Exercise requirements: Reproduce the material below, switching "priority" to "importance" and leaving everything else unchanged. Omit the pictures from your reply.

Rows:
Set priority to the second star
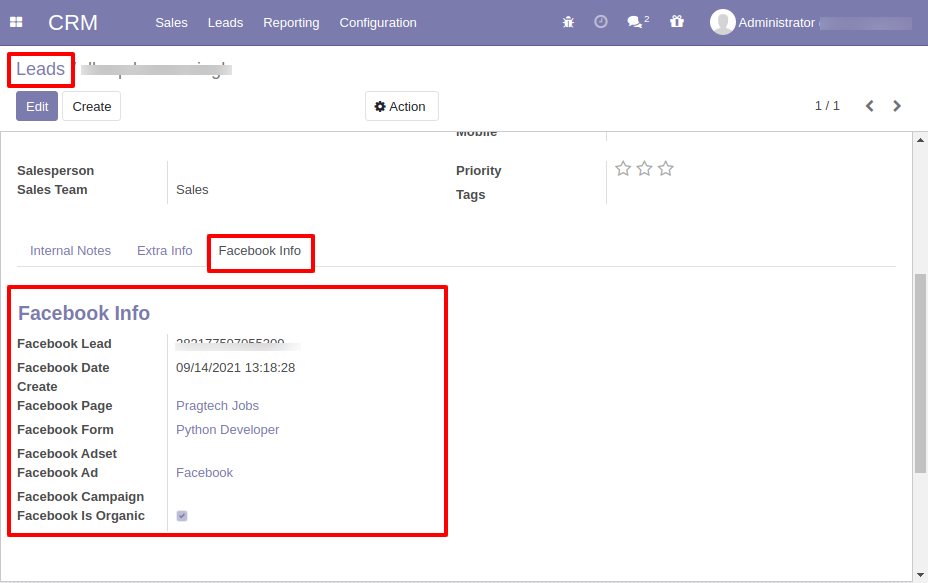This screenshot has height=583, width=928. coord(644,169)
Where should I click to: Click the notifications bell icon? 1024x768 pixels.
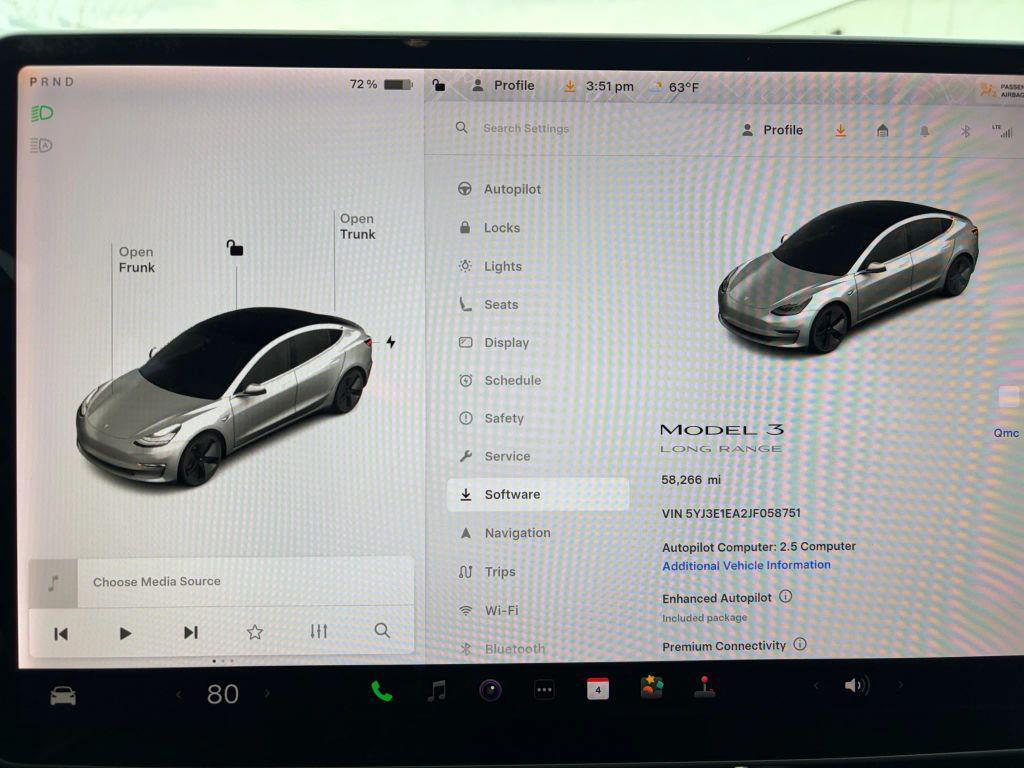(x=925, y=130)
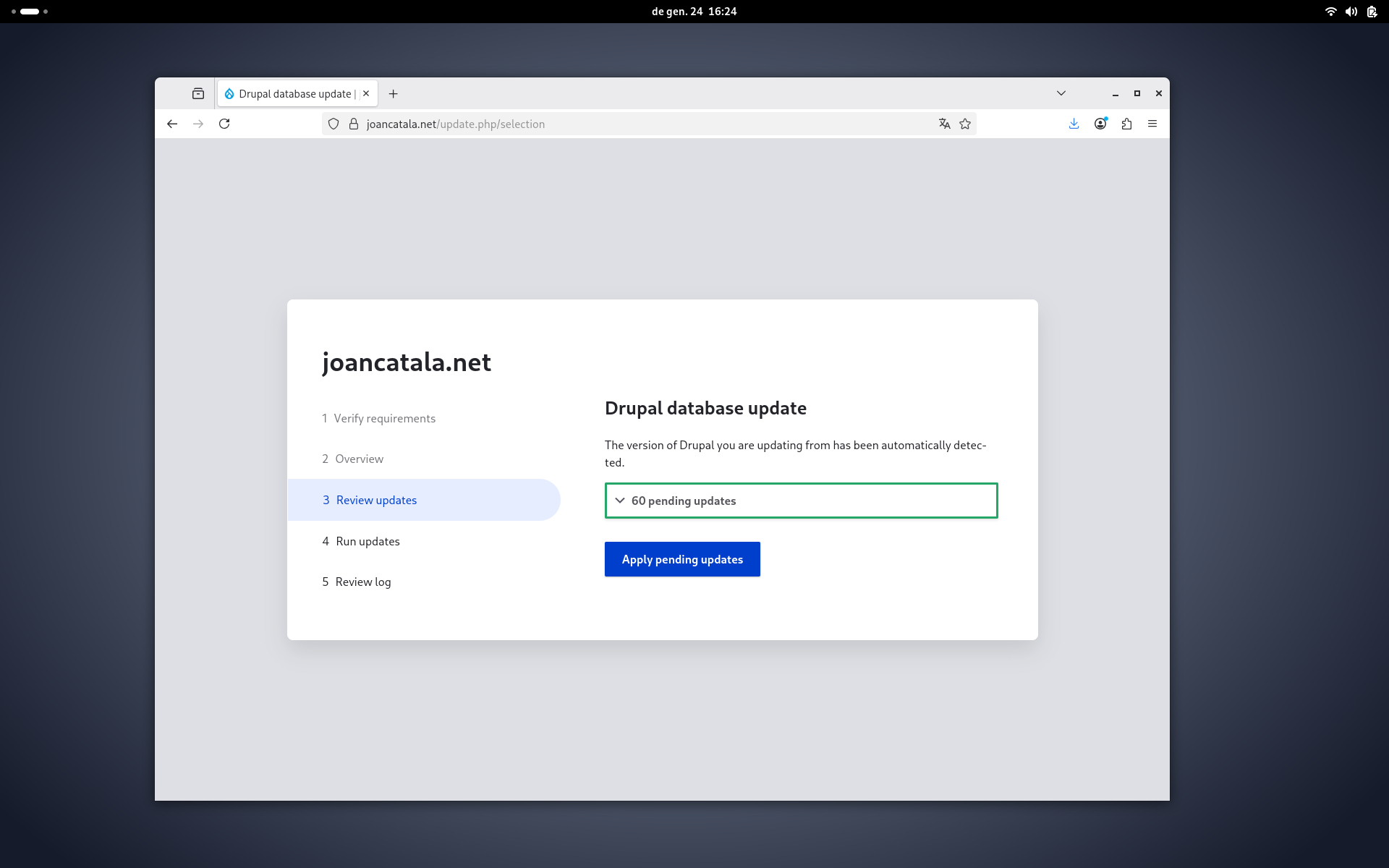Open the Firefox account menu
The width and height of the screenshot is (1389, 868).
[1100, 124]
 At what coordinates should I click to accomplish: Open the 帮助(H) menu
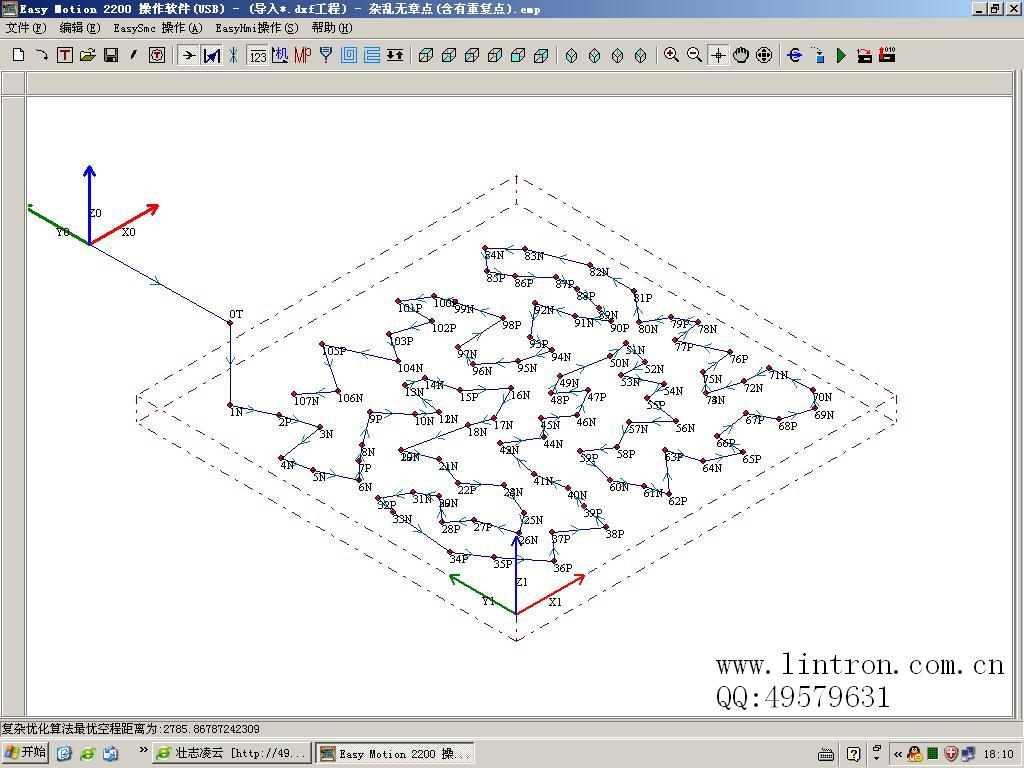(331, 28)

Completed task:
Set importance to the second star
This screenshot has height=583, width=928. coord(644,169)
Where should I click to: Click the notifications bell icon? 1024x768 pixels.
(x=925, y=130)
Open the Firefox account menu
The width and height of the screenshot is (1389, 868).
[1100, 124]
 At what coordinates should I click to accomplish: Open the 帮助(H) menu
(331, 28)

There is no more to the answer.